[Start of section]
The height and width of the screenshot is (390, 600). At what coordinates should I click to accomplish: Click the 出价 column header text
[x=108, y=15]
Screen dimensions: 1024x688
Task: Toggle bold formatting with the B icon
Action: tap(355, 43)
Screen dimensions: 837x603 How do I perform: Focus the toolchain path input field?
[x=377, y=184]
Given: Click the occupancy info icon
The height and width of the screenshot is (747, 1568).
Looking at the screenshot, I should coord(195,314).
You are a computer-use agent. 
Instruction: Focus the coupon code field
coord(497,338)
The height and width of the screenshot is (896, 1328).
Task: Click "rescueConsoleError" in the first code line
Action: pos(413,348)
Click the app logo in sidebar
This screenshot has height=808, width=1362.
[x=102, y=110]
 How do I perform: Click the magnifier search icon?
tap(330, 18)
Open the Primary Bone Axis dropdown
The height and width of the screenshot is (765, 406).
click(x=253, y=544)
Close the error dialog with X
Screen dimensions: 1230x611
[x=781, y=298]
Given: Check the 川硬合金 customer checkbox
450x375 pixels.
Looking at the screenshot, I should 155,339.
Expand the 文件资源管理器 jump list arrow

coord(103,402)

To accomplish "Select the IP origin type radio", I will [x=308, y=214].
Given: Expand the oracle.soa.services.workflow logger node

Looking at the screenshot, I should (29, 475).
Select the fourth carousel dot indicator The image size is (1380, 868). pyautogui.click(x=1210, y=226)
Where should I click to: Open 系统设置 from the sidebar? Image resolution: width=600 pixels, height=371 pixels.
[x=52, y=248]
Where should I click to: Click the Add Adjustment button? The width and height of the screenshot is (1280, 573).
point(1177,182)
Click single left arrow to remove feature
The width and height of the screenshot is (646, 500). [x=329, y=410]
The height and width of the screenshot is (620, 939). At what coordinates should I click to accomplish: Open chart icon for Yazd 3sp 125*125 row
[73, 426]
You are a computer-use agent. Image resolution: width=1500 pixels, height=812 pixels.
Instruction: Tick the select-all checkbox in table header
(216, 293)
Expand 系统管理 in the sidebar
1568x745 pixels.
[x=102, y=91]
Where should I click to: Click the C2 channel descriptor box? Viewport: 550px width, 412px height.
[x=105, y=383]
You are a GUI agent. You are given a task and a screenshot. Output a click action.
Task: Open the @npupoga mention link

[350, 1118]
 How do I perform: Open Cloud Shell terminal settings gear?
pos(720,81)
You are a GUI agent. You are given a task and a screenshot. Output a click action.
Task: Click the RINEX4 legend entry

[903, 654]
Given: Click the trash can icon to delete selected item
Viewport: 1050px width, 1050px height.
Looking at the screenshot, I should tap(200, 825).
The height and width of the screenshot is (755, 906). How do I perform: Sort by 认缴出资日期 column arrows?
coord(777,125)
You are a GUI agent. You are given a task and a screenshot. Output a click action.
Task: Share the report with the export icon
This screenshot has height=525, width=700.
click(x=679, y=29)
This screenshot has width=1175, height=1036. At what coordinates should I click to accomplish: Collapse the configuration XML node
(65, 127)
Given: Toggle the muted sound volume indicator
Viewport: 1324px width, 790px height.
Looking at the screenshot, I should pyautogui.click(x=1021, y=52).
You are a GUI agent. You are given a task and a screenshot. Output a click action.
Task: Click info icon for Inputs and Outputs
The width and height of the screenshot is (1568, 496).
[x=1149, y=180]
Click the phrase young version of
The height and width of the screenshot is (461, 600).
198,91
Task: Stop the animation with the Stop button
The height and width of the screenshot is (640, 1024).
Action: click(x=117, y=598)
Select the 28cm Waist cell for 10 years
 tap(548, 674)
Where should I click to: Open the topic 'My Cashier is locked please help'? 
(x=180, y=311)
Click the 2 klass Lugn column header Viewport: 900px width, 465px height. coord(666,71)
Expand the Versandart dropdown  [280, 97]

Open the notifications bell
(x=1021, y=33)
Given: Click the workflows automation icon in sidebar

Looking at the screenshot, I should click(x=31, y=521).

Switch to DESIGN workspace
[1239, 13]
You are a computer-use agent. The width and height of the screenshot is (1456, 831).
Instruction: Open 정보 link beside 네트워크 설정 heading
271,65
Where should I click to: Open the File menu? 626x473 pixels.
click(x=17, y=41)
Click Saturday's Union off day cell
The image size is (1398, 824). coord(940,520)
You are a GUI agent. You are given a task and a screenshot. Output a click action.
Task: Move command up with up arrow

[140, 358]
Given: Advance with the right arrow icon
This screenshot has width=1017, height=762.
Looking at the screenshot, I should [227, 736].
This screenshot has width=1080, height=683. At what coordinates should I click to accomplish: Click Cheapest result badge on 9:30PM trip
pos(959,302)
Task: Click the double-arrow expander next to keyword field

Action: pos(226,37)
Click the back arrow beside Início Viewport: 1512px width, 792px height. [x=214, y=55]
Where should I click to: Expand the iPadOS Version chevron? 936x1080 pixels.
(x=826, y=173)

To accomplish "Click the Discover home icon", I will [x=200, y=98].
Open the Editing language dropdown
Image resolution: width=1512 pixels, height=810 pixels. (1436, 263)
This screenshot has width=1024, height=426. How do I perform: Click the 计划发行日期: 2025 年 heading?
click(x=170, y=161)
[End of section]
# What you are asked to do
Search the listing above for the string "indicator" and copy each line that has it.

# Exercise response
Select the fourth carousel dot indicator The image size is (1380, 868). pyautogui.click(x=1210, y=226)
Given: Toggle the muted sound volume indicator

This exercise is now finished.